On my previous history: I have made it quite difficult for the last 4 years. I've stupid 4 years run after a man and I hoped for more, who wanted nothing from me. I did not know that from the beginning, but soon enough…
On the current situation: In August I decided to complete my preliminary studies. That's not over yet, but it's progressing. 4 years is also a long time and with my now 21 a big part of my life…
And yet she's catching me up in a way now. And there's a man in whom I feel strongly that he is interested in me. We have never met in private. But he works in a cafe next to my work and I'm a regular customer there. The conversations go out of my opinion about customer friendliness (eg he knows where I live, he 'knows' my cats, knows about my plans for the future and and and…).
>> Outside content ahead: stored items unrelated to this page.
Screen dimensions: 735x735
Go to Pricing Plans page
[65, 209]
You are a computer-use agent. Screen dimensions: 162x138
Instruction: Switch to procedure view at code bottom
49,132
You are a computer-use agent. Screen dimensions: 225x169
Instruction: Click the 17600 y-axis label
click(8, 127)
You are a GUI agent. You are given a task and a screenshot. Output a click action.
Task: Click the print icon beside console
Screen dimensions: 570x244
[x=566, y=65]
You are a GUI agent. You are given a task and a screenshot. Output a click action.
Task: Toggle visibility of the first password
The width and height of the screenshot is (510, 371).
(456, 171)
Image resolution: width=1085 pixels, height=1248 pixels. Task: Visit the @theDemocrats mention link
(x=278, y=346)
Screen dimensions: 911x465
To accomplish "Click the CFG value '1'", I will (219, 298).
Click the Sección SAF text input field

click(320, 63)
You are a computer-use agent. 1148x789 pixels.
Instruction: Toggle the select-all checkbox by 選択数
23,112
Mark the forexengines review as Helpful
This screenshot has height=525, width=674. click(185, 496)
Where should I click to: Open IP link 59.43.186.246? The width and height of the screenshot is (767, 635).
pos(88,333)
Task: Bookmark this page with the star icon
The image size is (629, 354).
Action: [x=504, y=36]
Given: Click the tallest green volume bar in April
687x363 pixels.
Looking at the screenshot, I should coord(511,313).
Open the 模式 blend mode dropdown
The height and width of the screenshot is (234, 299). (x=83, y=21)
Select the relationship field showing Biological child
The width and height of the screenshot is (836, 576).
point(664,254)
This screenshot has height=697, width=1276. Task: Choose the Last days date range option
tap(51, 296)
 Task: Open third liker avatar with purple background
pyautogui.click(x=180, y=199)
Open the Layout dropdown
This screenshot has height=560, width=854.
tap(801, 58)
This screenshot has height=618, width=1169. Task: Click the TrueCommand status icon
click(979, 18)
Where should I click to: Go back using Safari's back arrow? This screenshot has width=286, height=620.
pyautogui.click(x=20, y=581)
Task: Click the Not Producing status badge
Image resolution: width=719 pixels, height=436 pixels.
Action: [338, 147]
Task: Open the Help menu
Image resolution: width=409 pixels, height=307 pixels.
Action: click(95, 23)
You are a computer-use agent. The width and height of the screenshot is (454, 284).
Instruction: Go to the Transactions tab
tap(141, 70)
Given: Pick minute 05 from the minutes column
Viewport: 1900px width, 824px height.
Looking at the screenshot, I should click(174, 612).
Since I sometimes sit there and work on the laptop I also noticed that he is not with He talks a lot to himself, but it's very difficult for me to ask any questions… I think I just do not have the security after the long disappointment… It's not like that that I'm uninterested But this is exactly how I got to know a man from that time. He also worked there. Clearly I notice the difference, and the present time much more interested… But I can't really get involved now, just because I do not know if he really has interest. And I feel for him it seems like I have absolutely no interest.
I'm seriously considering whether to ask him straight ahead. He actually knows about the matter back then (they were work colleagues) depending on how much he talked about in between, maybe he also knows how long I've been mourning… And without knowing that he wants to be interested and I can't get involved, just because I'm afraid that it ends up as it was then. And it would mean now 'No it's just customer talks for him' the thing would be choppy for me without injury, offense or an unpleasant situation…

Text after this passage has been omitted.